BEGIN Exercise inputs

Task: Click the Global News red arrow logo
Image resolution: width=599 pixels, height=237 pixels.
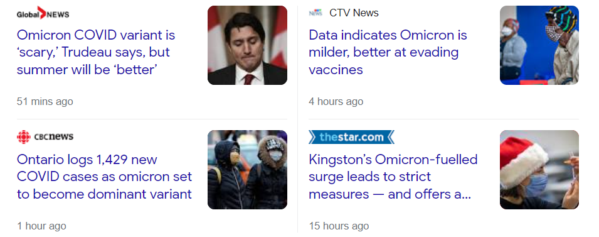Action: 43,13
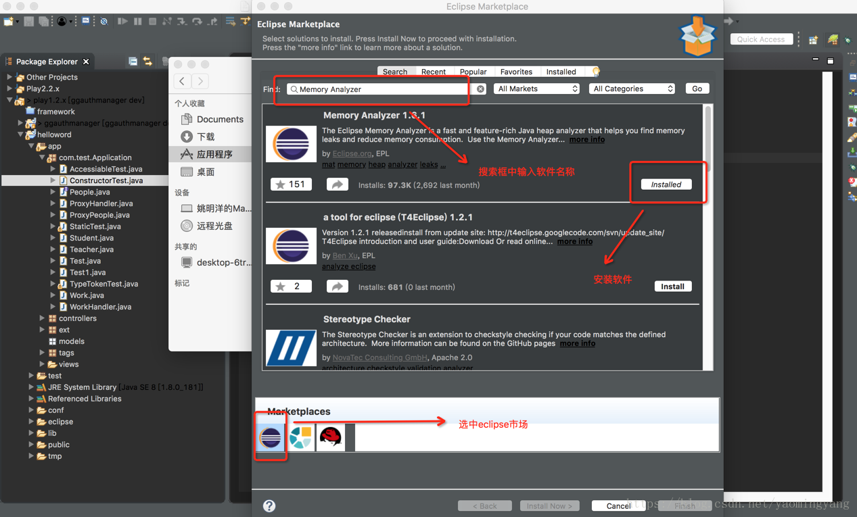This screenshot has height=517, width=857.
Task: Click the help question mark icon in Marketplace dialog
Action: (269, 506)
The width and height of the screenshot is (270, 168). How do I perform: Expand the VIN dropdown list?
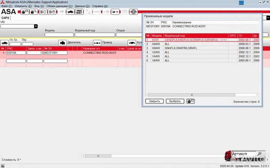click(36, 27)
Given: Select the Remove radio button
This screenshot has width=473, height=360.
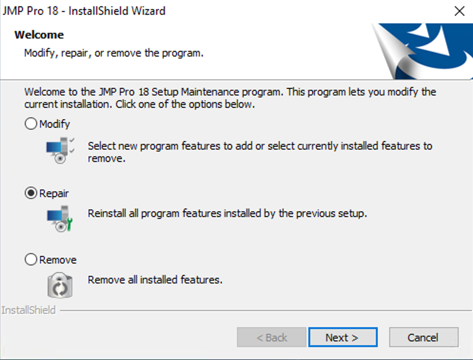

END Exercise inputs
BEGIN Exercise inputs

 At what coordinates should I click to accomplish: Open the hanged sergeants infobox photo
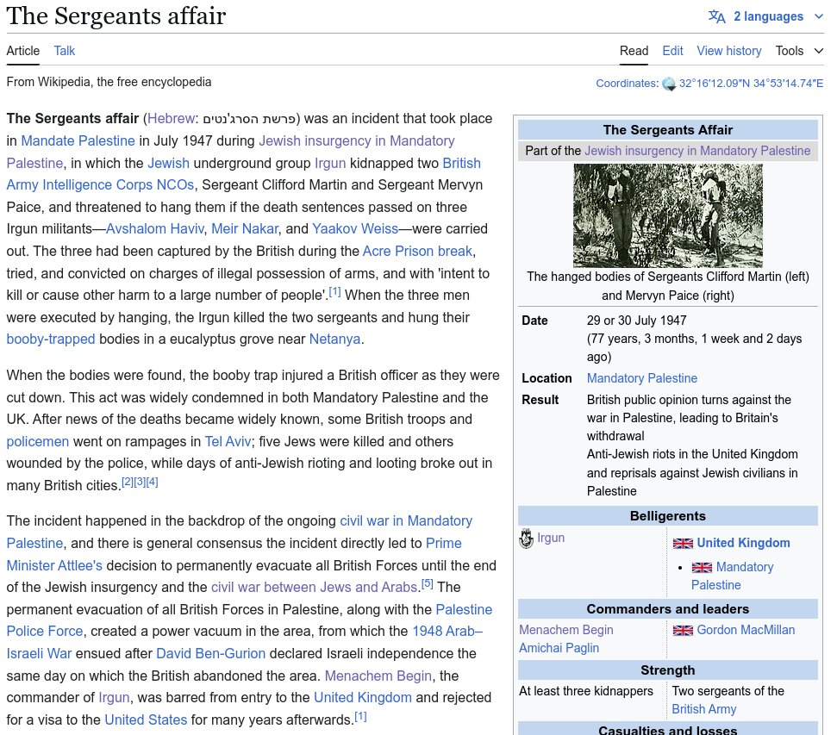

END Exercise inputs

### How to complete this task
Reproduce verbatim the lines above, from the line with "Given: Select the Remove radio button" through the line with "This screenshot has width=473, height=360.".

### Answer to this task
Given: Select the Remove radio button
This screenshot has width=473, height=360.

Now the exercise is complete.